One of Michigan State University's eight board members resigned in frustration just nine months after her first meeting, the Detroit Free Press reports Monday afternoon.
Nancy Schlichting says "she no longer wishes to serve on a board unwilling to be open or to conduct an independent review of the past several years' actions, including the Larry Nassar scandal," writes education reporter David Jesse.
Her term has slightly more than three years left.
Schlichting was appointed last December by outgoing Gov. Rick Snyder to fill a term vacated by George Perles, which ends at the start of 2023.
Schlichting, the former Henry Ford Health CEO, was a rare commodity at MSU — a board member without deep ties to the school. That outside perspective was greeted with cheers by members of the MSU community when she was appointed. . . .
In her resignation letter, sent to [Gov. Gretchen] Whitmer on Oct. 26, Schlichting said she joined the board with hopes of helping MSU heal and get honest answers to how it messed up during the Nassar scandal.

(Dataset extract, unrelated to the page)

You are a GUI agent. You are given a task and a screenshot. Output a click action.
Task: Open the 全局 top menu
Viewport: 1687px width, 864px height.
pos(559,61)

Shortly after her appointment, the new trustee told Crain's Detroit Business that regaining public trust in the board and MSU was a priority:
"I approach this job with a heavy heart. I have served on a lot of boards where the organization is in line. This is a very different circumstance."
Now, in the resignation letter obtained by the Freep, she decries resistance to a transparent outside inquiry. The university claims attorney-client privilege in withholding 6,300 documents from its investigation into years of sexual abuse by Nassar.

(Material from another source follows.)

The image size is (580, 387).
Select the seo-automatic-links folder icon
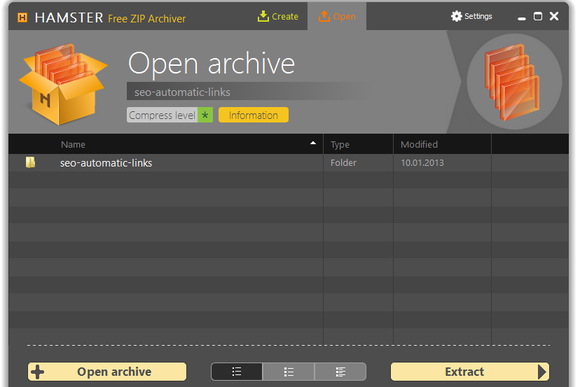[30, 162]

"I joined the board to help change the attitudes and beliefs of the legacy board members towards the extraordinary young women who have survived sexual assault by Larry Nassar, and to support the survivors in every way I could.
"During the last year, though, it has become very clear to me that my commitment to have an independent review of the Nassar situation, and to waive privilege so the truth can come out, is not shared by the MSU board chair, legacy board members and some newer trustees. After the recent decision to not go forward with the independent review/public report, . . . I decided I could no longer serve."
A board ally, Brian Mosallam, tells Lansing station WKAR in a statement: "I share in Nancy’s frustration in not completing the independent investigation that we had worked on for several months with our three survivors. Today is a sad day. Nancy will be sorely missed." (His reference is to Rachael Denhollander, Sterling Riethman and Sarah Klein, who tried to help the board arrange an investigation.)
And the state's attorney general, Dana Nessel, voiced hope that "Gov. Whitmer appoints someone committed to transparency, which includes waiving privilege on the nearly 6,000 documents our department has yet to see so that we may complete our comprehensive investigation."
Schlichting, 65, was at Henry Ford Health System in Detroit from 1999-2017. During the last 14 years, she was its president and CEO.
She wrote "Unconventional Leadership," a 2015 book about leadership, cultural transformation, community engagement, innovation and diversity.